そして気が付いた時にはその鍵を回す。鍵穴に 刺した時のようにガチャリと音を立てて、頭の中に響いた。


『この鍵はね。回した人の心を映す鏡になるの。見てて、周りが溶け出すから』


 その言葉通りに周りの壁が無くなる。あれよあれよという内にどんどんと消えて行って気がついたら青っぽい石造りの温泉がそこにある。辺りを見回すが脱衣所はなく、温泉を取り囲む塀すらない。辺りはすっかりと暗くなり、石灯籠に灯る淡い光が湯気に反射しているのがまた幻想的であった。


 自然の中に露天風呂があり、そこに身一つで飛び込んだ。そうなれば取る行動は一つ。


『キャーーーー!』


『急に大きい声出してどうしたの?何があった?』


『何があったじゃないでしょ姉さん!ここ外じゃん。誰に見られているか分からないよ。何でそんな生まれた時の姿で平然としていられるの?』


『あ、大丈夫。ここには私たち以外いないから安心して』


『どういう事?』


『説明してあげるから来て。流石にお姉ちゃん、このままで居たら風邪引いちゃう』


 白い肌を擦り、少し震える。姉に手招きされた先には木でできた椅子と小さな桶、それに壁からは突起が付いており、そこから蛇のように長く銀色の菅が伸びていた。


『何コレ?』


『使い方を教えてあげるから座って。こうやって使うのよ』


 突起についたレバーを手前引くと蛇口から勢いよくお湯が出る。桶に出てきたお湯を張り、顔を洗う。


『凄い、私もやってみよ』


 姉の真似をしてレバーを奥に倒す。すると、銀色の管からお湯が吹き出してきた。


『アッツ!何コレ?』


『これはシャワーって言って身体を洗い終わった後に流すものなの。最初は、レバーを手前に引くのよ。』


 飛び跳ねた妹が戻ってこられるようにレバーを手前に戻す。なんだかんだで二人仲良く顔を洗った。


『次は体ね。タオル取っちゃいなさいなー。』


『ち、ちょっと!?』  


 半ば強引に剥ぎ取る形でタオルを強奪した。顔は見る見る内に林檎のように赤くなっていった。
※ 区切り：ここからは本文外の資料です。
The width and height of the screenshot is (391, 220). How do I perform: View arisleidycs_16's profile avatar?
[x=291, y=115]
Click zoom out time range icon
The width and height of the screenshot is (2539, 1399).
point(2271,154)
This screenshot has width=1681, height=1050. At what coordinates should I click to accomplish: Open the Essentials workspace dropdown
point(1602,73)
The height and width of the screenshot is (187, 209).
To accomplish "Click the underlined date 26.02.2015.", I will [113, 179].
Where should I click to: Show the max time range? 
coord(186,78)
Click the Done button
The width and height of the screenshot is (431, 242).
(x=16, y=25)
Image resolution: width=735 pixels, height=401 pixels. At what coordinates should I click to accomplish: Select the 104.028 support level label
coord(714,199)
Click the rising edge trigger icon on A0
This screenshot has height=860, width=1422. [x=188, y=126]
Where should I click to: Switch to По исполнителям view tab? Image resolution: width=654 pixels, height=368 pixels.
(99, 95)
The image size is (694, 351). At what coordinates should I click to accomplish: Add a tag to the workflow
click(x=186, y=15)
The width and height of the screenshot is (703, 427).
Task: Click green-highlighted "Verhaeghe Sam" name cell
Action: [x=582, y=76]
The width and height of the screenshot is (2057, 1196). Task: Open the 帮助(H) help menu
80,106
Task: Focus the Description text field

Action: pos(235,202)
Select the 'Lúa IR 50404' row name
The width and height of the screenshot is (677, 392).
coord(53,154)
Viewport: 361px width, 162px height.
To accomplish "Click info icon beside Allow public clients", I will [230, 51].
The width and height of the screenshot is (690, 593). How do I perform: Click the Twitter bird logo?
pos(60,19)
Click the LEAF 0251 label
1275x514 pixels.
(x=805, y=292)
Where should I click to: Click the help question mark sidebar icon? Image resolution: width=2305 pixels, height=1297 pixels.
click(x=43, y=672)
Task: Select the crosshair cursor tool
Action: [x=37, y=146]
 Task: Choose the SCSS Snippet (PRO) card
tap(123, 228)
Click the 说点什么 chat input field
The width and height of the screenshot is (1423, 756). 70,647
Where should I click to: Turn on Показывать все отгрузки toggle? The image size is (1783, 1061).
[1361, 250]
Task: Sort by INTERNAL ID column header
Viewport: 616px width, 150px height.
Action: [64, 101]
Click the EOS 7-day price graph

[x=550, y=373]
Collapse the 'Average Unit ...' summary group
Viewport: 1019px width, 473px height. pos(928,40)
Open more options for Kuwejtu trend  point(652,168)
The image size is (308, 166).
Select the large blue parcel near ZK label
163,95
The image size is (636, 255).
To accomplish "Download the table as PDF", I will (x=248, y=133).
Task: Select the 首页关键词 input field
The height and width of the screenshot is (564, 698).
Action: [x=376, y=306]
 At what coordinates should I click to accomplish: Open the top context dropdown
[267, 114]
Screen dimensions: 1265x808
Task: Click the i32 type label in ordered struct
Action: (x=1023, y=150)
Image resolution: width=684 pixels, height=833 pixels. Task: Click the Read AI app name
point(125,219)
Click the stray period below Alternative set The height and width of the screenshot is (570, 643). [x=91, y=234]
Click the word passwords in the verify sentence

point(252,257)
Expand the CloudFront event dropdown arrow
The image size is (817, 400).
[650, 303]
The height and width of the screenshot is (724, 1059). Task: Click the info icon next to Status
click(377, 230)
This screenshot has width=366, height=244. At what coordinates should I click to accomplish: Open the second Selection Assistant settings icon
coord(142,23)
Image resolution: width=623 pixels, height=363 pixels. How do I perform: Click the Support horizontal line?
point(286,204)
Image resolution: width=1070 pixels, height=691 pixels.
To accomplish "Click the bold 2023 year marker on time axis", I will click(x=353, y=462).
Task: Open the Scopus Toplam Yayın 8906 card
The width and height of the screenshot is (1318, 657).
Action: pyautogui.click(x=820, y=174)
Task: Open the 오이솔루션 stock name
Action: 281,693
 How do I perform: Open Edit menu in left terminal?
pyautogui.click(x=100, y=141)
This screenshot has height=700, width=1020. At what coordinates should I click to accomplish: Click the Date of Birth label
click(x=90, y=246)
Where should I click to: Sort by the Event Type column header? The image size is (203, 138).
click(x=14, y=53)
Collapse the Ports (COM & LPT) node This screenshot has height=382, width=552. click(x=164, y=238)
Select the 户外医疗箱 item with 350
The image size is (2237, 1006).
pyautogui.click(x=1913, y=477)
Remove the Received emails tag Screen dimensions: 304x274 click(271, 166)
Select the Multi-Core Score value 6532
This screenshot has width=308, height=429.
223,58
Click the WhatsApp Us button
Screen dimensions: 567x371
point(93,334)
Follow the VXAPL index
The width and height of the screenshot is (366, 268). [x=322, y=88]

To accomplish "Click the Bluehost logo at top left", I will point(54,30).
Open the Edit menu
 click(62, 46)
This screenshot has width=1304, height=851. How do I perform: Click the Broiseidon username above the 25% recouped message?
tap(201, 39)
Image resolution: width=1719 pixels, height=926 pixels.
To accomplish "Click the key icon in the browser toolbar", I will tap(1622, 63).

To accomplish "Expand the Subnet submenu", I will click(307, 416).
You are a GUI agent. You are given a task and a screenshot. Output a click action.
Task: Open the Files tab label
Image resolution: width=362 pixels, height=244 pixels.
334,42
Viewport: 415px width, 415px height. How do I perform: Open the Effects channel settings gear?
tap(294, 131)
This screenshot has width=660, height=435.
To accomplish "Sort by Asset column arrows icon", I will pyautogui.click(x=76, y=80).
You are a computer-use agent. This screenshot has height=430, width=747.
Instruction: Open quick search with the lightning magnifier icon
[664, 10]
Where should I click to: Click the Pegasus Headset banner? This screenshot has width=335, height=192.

『何で、そんなに恥ずかしがってるの?女同士なんだし良いじゃない。』


『女同士だからだよ!私は姉さんみたいにスタイル良くないし』


『大丈夫!胸で負けててもくびれではナズナが勝ってるから気にしないで。それに、そこまで貧相じゃ無いし』


『一番気にしてる所言わないでよ!』


 ズバズバと気にしていた部分を言い当てられ、やるせない気持ちで戻る。


『はい、コレ、ナズナの分ね』


『どこにしまってたのコレ?』


 肌触りの良い小さなタオルとケースに入った白い塊を手渡される。


『こうやって使うの。タオルを桶のお湯で湿らせて、そこでこの白い塊を擦ってみて』


 言われた通りに、やってみる。軽い力で擦っているだけなのに、見る見るうちに泡立って来た。


『何コレ?これ大丈夫なの?』


『心配症ね〜、これは石鹸って言って身体を綺麗にするものだから大丈夫よー』


 泡立てたタオルでゴシゴシ身体を洗う姿をみて安全を確認してから、恐る恐る使ってみる。キメの細かい泡が肌に触れ、こそばゆいのだが独特な気持ち良さが伝わってくる。


『気持ちぃ。しかも、汚れが凄い落ちる!こんな魔法見た事無い』


『驚いた?人間のもので魔法じゃ無いの。でも、逆に魔法じゃないって所が凄いわよね?』


『そっか、人間が作ったんだ』


 悲しいような嬉しい様な表情を浮かべ、身体に付いては消えていく泡を見つめていた。


『ひゃう!姉さん!?何してるの?』


『ん?背中流してあげようと思って。』


『ってか、背中以外も触ってるじゃん!』


『お姉ちゃんが、妹の成長を調べちゃダメ?』


『だめ!逆に何で良いと思ったの?』


『姉だから?』


『理由になってないー!』



 そんなかんだで、身体中を隈なく洗われ髪の毛を流した頃にはグデンと身体中の力が抜けきっていた。